Muy fácil: hacia donde determine libremente la
sociedad cubana, mediante la democracia plural y sin ataduras,
único procedimiento capaz de quitarle la espoleta
a esa bomba de tiempo antes de que les estalle a todos
en la cara.
¿Cómo se lleva a cabo ese prodigio? La respuesta
pudiera estar en una propuesta conocida como “Proyecto
Varela”. Con un admirable sentido de la oportunidad, los
demócratas situados dentro de la Isla, encabezados
por el ingeniero Oswaldo Payá, un cristiano abnegado
y valiente, acompañados por más de un centenar
de organizaciones en las que no faltan los nombres clave
de Gustavo Arcos, Elizardo Sánchez, Osvaldo Alfonso
y Raúl Rivero, y respaldados por la mayor parte
de los demócratas del exilio, pronto le entregarán
al gobierno diez mil firmas de otros tantos ciudadanos
que desean se consulte a la sociedad sobre la naturaleza
del sistema en el que todos conviven (y malviven). En
esencia, ese es el “Proyecto Varela”, así nombrado
en homenaje a un cura cubano de la primera mitad del XIX,
liberal y civilizado, que trató de terminar por
vías pacíficas con el régimen colonial
español.
Lo interesante del referéndum propuesto es que
está contemplado dentro de la legislación
cubana vigente, y daría inicio a un cambio ordenado,
con garantías para todas las partes, en el que
el presumible tránsito a otro sistema y gobierno
se llevaría a cabo paulatinamente, con tiempo y
sosiego suficientes, de manera que se pudiera reorganizar
el mapa político del país con el surgimiento
de las fuerzas políticas democráticas y
con el correspondiente aggiornamento de los comunistas,
hoy atrapados en una impopular ratonera estalinista, pero
capaces mañana de refundarse en un partido socialista
moderno y respetuoso de la pluralidad, como ha sucedido
en Italia o Polonia.
¿Hay gente en el entorno del gobierno que desee
este desenlace?

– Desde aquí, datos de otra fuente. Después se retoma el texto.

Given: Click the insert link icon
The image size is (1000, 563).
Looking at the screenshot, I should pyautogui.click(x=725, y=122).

Por supuesto, aunque no se atrevan a decirlo,
y, de alguna manera, la edad es un factor muy importante
en la determinación de sus preferencias políticas.

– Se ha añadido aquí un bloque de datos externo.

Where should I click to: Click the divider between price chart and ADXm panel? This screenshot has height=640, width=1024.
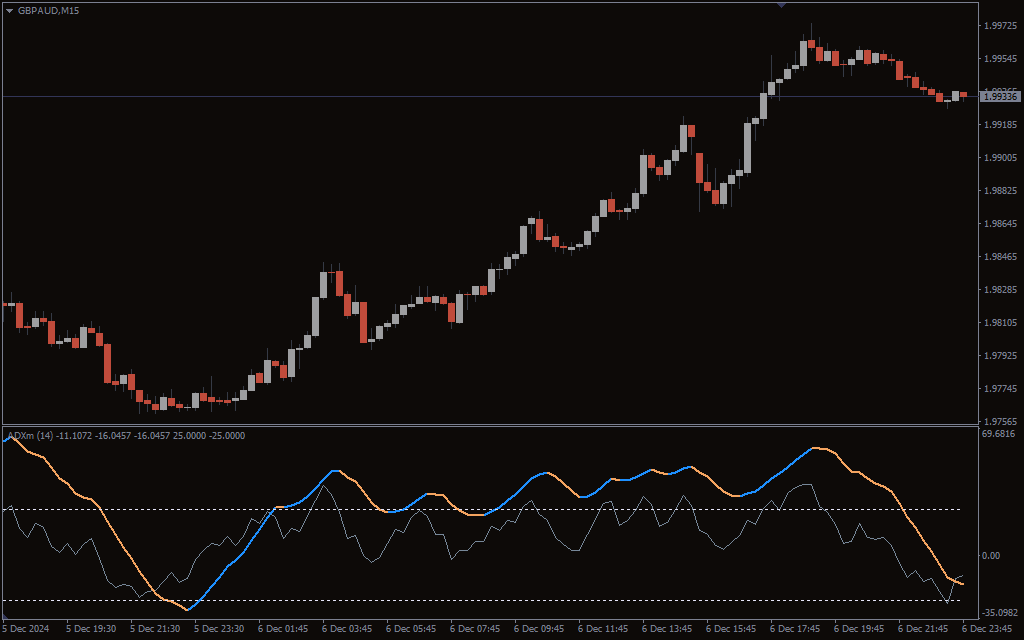tap(490, 426)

Como regla general, los más jóvenes, los
que todavía miran hacia el futuro con cierta ilusión,
son los más proclives a aceptar la posibilidad
de una transición hacia la democracia y el pluralismo.
Ese es el caso de Abel Prieto, Ministro de Cultura, de
José Luis Rodríguez, Ministro de Economía,
de Eusebio Leal, restaurador de La Habana, del ex ministro
de Relaciones Exteriores Roberto Robaina -quien jura que
la vida le dará una segunda oportunidad-, y hasta
de Ricardo Alarcón, quien a sus 64 años,
en la intimidad de su hogar, cuando se mira al espejo
y le pregunta a quién debe parecerse para cumplir
con sus más ocultas fantasías, el artefacto,
con cierta crueldad, le responde que a Adolfo Suárez,
el político español que desarmó el
rompecabezas franquista sin perder una sola pieza en la
aventura.
Fidel, para evitar la evolución a la democracia,
advierte contra las traiciones y pone de ejemplo el desbarajuste
soviético. Es un falso análisis: traición
es mantener al pueblo cubano, hambreado y tiranizado,
dentro de un modelo absurdo liquidado por la historia.

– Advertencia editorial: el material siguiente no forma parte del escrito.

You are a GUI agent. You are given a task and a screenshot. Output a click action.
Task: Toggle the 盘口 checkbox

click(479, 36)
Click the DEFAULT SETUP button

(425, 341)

Es al revés: a quien se atreva a encabezar la transición
por la vía democrática le cabrá el
honor de haber tenido la valentía, por primera
vez en la historia de Cuba, de haber resuelto racional
y pacíficamente una crisis sucesoria. En 1933 los
cubanos no supimos salir ordenadamente de Machado, explorando
las vías políticas legales, y tuvimos que
sufrir el surgimiento del batistianismo y los primeros
siete años de mano dura impuestos por el sargento
ascendido a general. En la década de los cincuenta
no fuimos capaces de enterrar el batistianismo sin recurrir
a la violencia, y el resultado ha sido más de cuarenta
años de dictadura comunista. Ahora, otra vez, surgirá
la oportunidad de pasar la página pacífica
y racionalmente. Quien lo consiga será un gigante.